• **Action item**:
In the records below, find the line containing "Videos (353, 2260)" and the line containing "AGB (473, 2344)"; please repeat exactly the lines from one to the other, both included, and nothing more.

• **Provided information**:
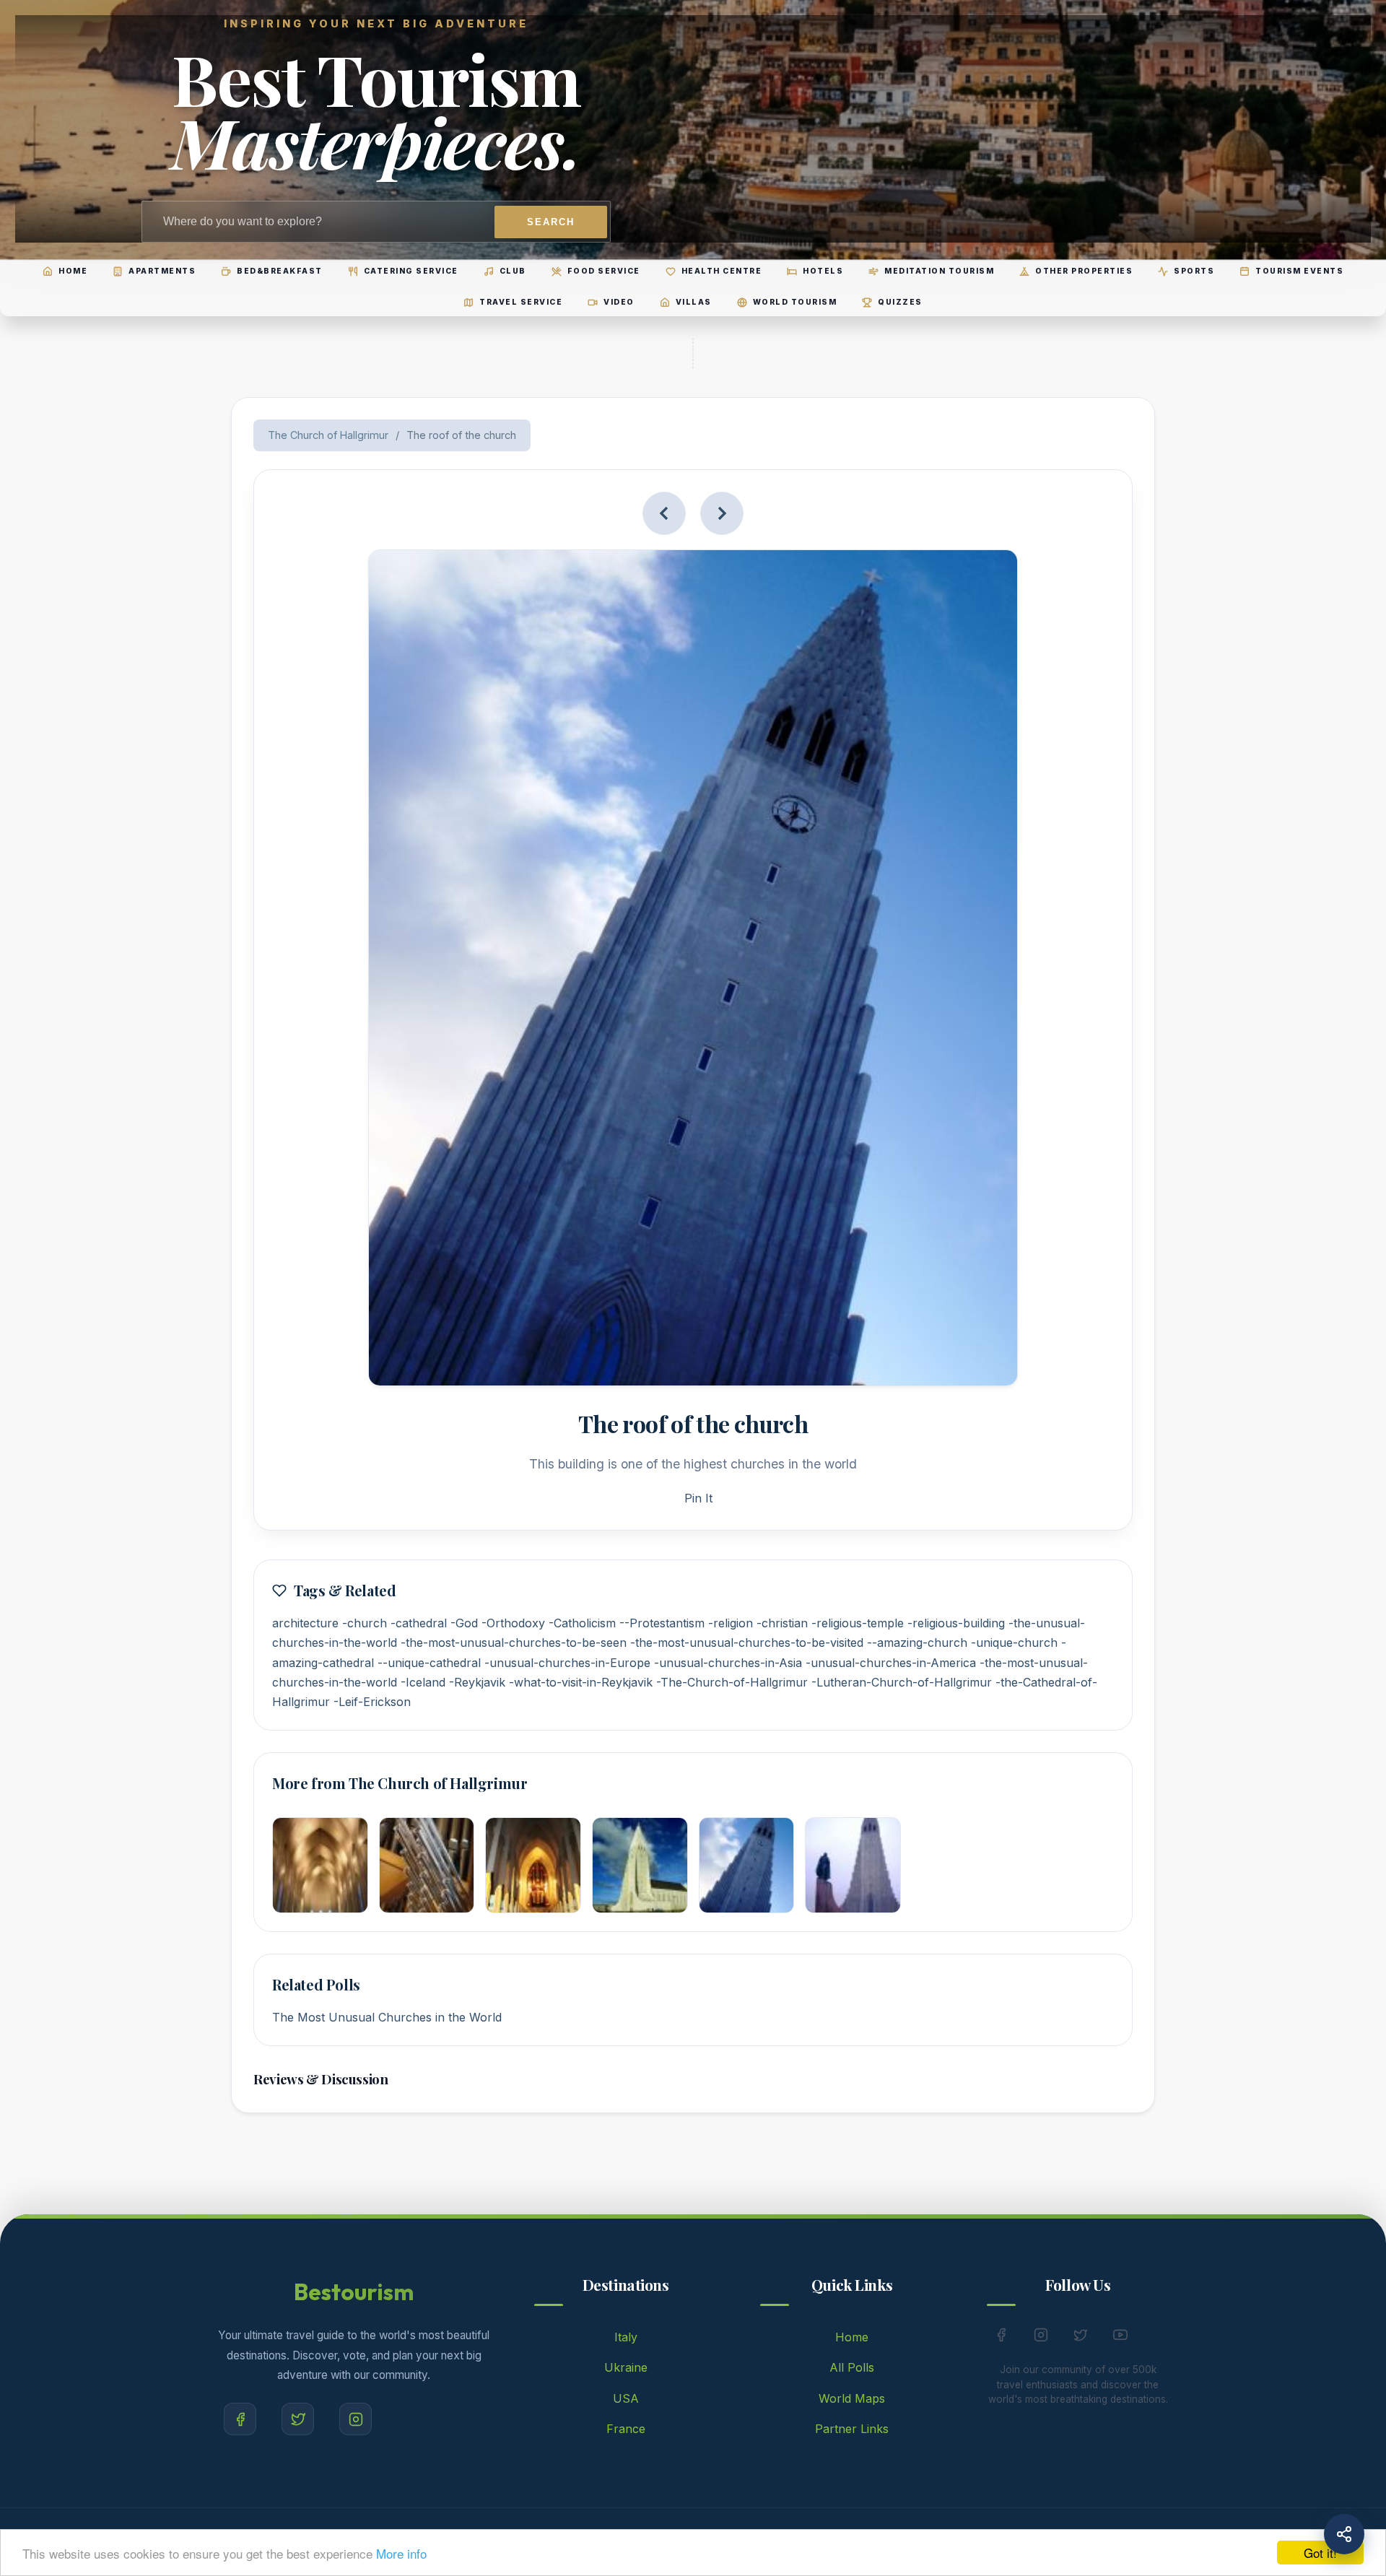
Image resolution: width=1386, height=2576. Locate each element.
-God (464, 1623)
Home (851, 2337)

--

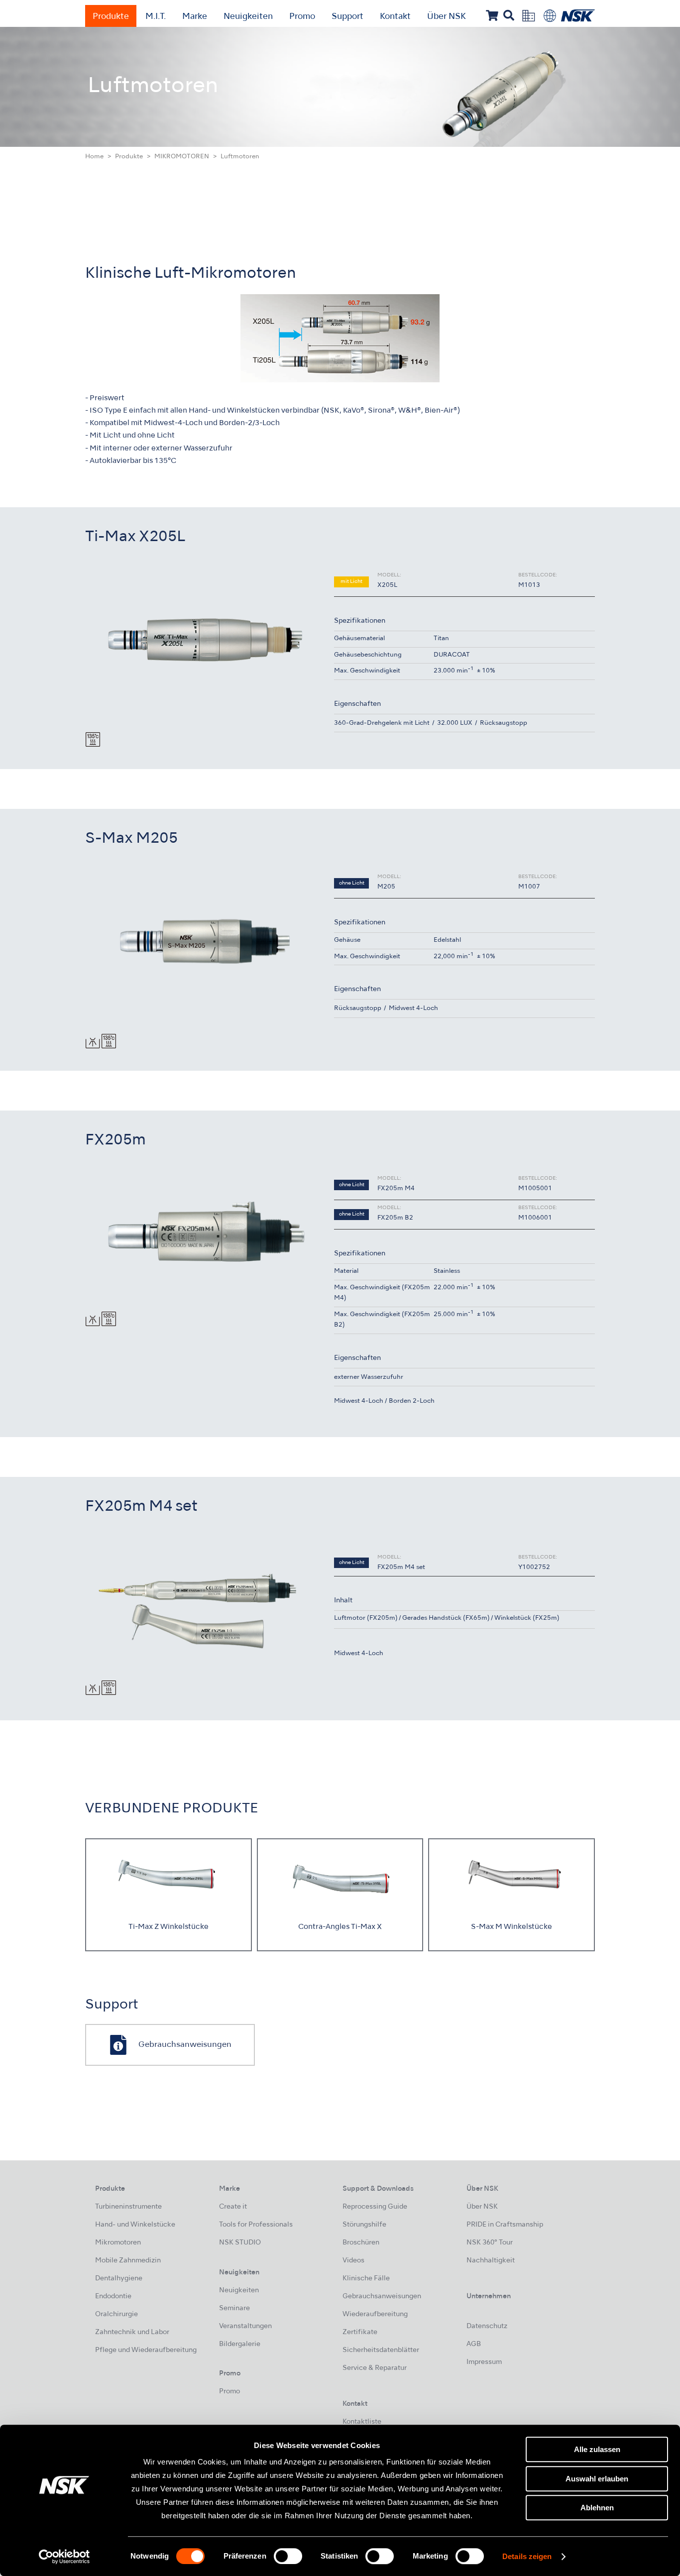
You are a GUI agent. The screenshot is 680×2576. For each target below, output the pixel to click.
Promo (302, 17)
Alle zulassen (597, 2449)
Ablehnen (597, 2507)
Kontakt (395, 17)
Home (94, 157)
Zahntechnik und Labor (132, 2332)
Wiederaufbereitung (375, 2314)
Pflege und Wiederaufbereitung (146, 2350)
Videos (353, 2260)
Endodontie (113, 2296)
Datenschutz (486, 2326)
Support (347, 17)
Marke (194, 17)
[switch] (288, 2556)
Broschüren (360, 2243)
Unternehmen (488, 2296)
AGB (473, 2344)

• **Answer to this problem**:
Videos (353, 2260)
Endodontie (113, 2296)
Datenschutz (486, 2326)
Support (347, 17)
Marke (194, 17)
[switch] (288, 2556)
Broschüren (360, 2243)
Unternehmen (488, 2296)
AGB (473, 2344)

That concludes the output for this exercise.